A highly studied problem in image processing and the field of electrical engineering in general is the recovery of a true
signal from its noisy version. Images can be corrupted by noise during their acquisition or transmission stages. As noisy
images are visually very poor in quality, and complicate further processing stages of computer vision systems, it is
imperative to develop algorithms which effectively remove noise in images. In practice, it is a difficult task to
effectively remove the noise while simultaneously retaining the edge structures within the image.
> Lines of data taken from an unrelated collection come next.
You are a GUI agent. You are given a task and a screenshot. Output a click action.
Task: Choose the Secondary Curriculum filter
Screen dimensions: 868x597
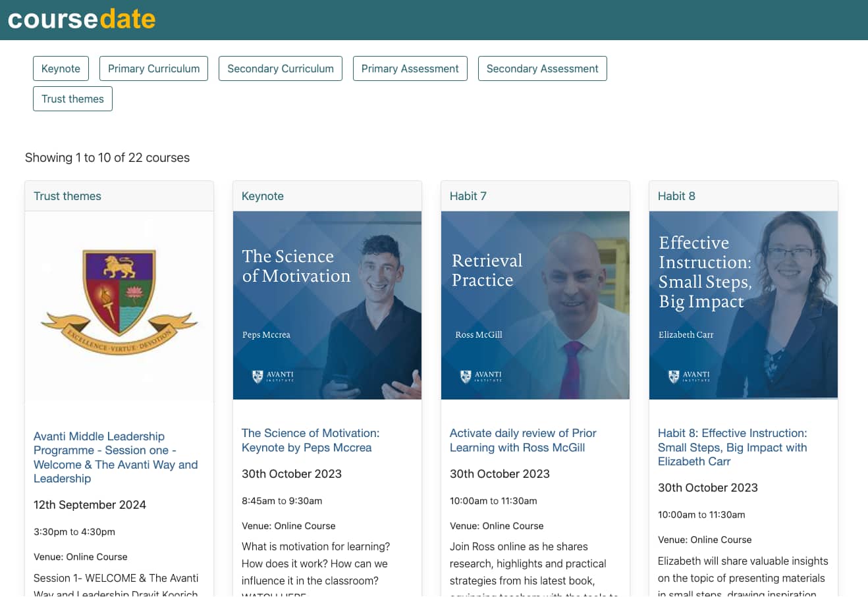[x=280, y=68]
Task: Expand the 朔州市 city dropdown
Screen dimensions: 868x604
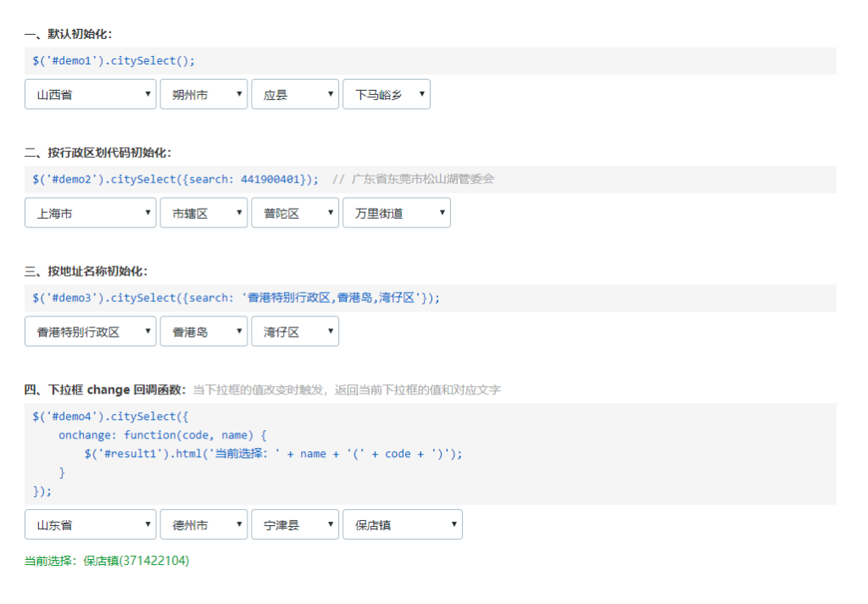Action: (203, 94)
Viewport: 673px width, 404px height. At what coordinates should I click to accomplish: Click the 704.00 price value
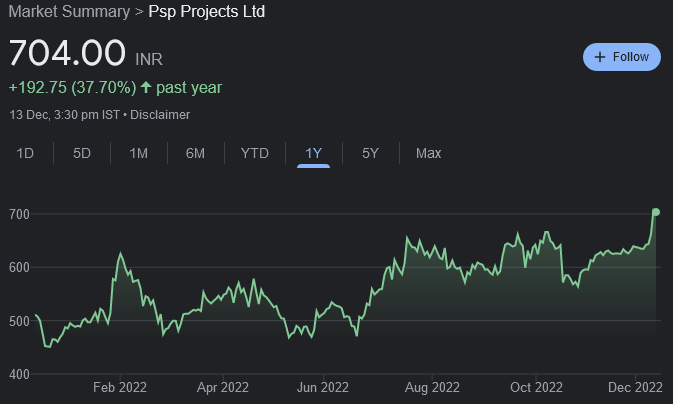coord(67,53)
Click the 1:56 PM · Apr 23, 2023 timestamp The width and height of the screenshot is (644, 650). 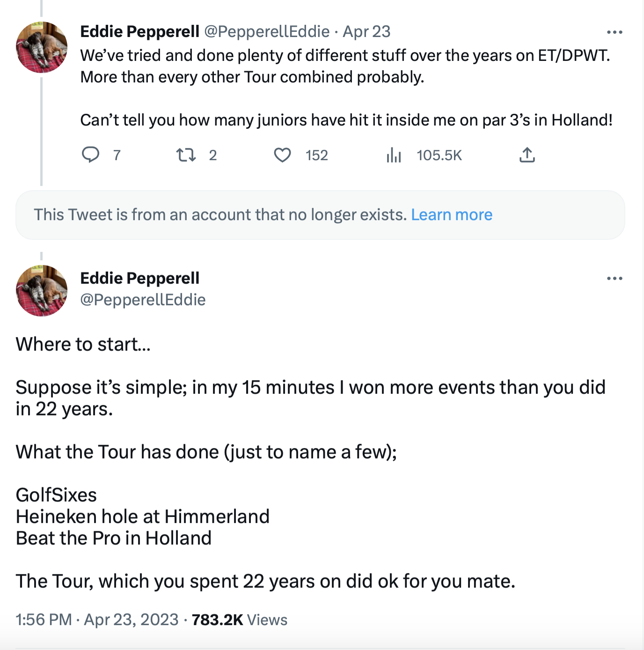97,620
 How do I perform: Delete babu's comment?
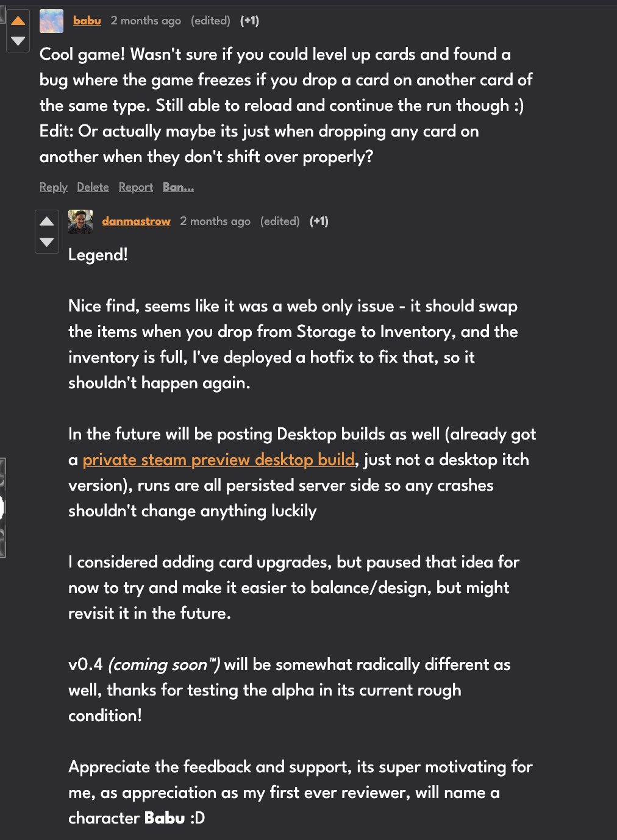click(93, 187)
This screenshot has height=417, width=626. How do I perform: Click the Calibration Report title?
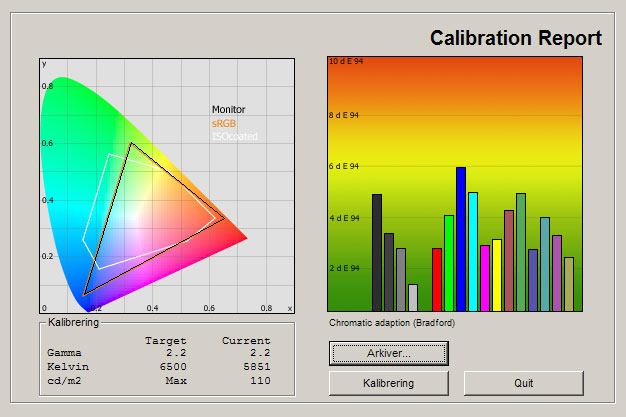pyautogui.click(x=515, y=38)
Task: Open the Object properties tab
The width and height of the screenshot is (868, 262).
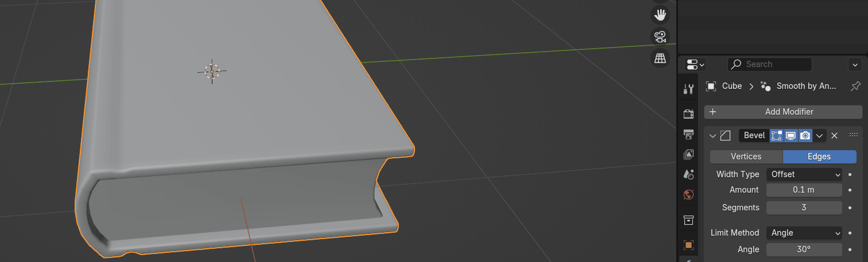Action: (688, 245)
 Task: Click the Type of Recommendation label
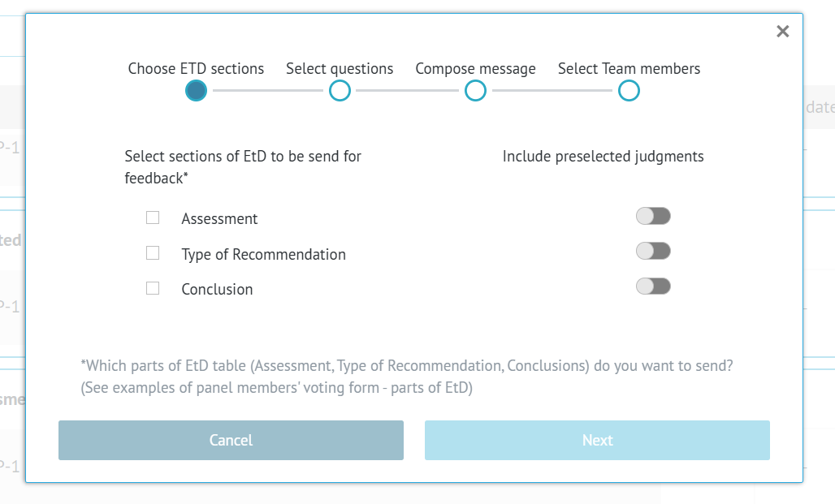(263, 255)
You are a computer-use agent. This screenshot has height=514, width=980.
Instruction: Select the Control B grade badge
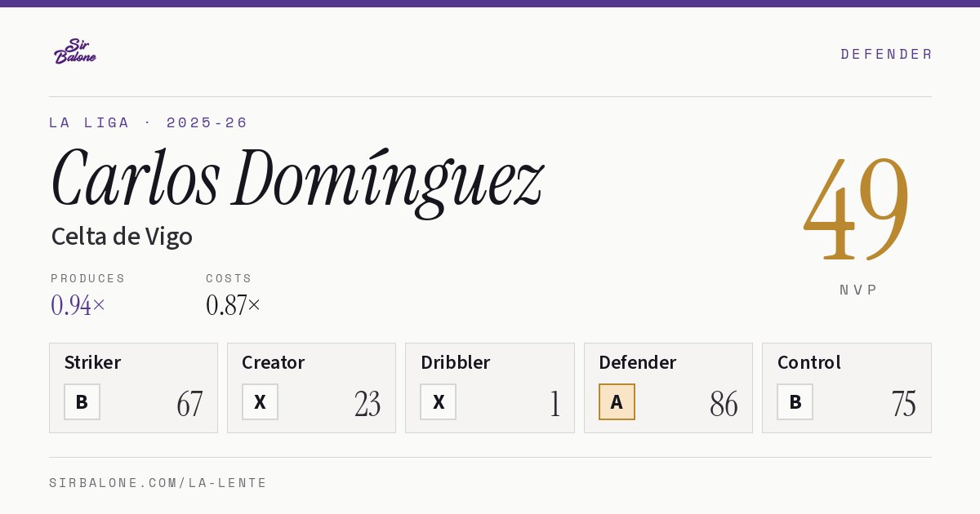coord(795,402)
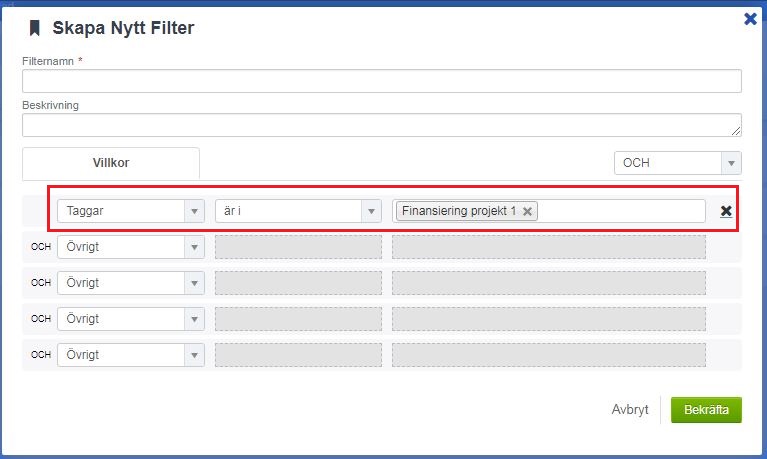Click into the Beskrivning text area
Image resolution: width=767 pixels, height=459 pixels.
381,125
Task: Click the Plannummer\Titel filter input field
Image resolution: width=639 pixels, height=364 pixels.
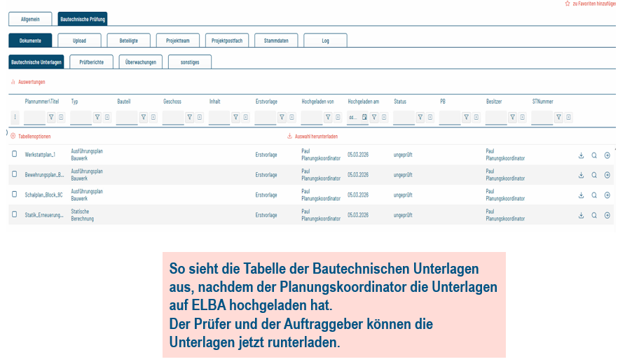Action: click(x=34, y=118)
Accordingly, many
de-noising algorithms have been considered attempt to intelligent smooth the image while still preserving its details.
Recently, a non-local means (NLM) de-noising algorithm was introduced, which exploited the redundant nature of
images to achieve image de-noising. The algorithm was shown to outperform current de-noising standards, including
Gaussian filtering, anisotropic diffusion, total variation minimization, and multi-scale transform coefficient thresholding.
However, the NLM algorithm was developed in the spatial domain, and therefore, does not leverage the benefit that
multi-scale transforms provide a framework in which signals can be better distinguished by noise. Accordingly, in this
paper, a multi-scale NLM (MS-NLM) algorithm is proposed, which combines the advantage of the NLM algorithm and
multi-scale image processing techniques. Experimental results via computer simulations illustrate that the MS-NLM
algorithm outperforms the NLM, both visually and quantitatively.